Given problem
Convert all of the entries below into a JSON list of strings, one string per line, leaving out any blank lines.

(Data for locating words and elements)
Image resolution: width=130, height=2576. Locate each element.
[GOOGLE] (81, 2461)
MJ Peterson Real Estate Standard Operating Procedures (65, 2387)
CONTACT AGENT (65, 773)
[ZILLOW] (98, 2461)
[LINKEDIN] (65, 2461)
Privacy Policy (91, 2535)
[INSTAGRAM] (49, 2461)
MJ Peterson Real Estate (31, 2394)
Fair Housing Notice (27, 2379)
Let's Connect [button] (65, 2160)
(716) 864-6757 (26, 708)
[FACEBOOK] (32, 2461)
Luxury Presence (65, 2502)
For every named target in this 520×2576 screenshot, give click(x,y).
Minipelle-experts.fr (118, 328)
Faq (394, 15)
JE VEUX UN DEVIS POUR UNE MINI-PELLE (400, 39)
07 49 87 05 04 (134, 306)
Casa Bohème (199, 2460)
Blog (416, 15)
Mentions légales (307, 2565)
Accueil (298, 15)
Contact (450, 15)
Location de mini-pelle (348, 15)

Solution below
[
  "Image resolution: width=130, height=2576. Locate each element.",
  "[GOOGLE] (81, 2461)",
  "MJ Peterson Real Estate Standard Operating Procedures (65, 2387)",
  "CONTACT AGENT (65, 773)",
  "[ZILLOW] (98, 2461)",
  "[LINKEDIN] (65, 2461)",
  "Privacy Policy (91, 2535)",
  "[INSTAGRAM] (49, 2461)",
  "MJ Peterson Real Estate (31, 2394)",
  "Fair Housing Notice (27, 2379)",
  "Let's Connect [button] (65, 2160)",
  "(716) 864-6757 (26, 708)",
  "[FACEBOOK] (32, 2461)",
  "Luxury Presence (65, 2502)",
  "For every named target in this 520×2576 screenshot, give click(x,y).",
  "Minipelle-experts.fr (118, 328)",
  "Faq (394, 15)",
  "JE VEUX UN DEVIS POUR UNE MINI-PELLE (400, 39)",
  "07 49 87 05 04 (134, 306)",
  "Casa Bohème (199, 2460)",
  "Blog (416, 15)",
  "Mentions légales (307, 2565)",
  "Accueil (298, 15)",
  "Contact (450, 15)",
  "Location de mini-pelle (348, 15)"
]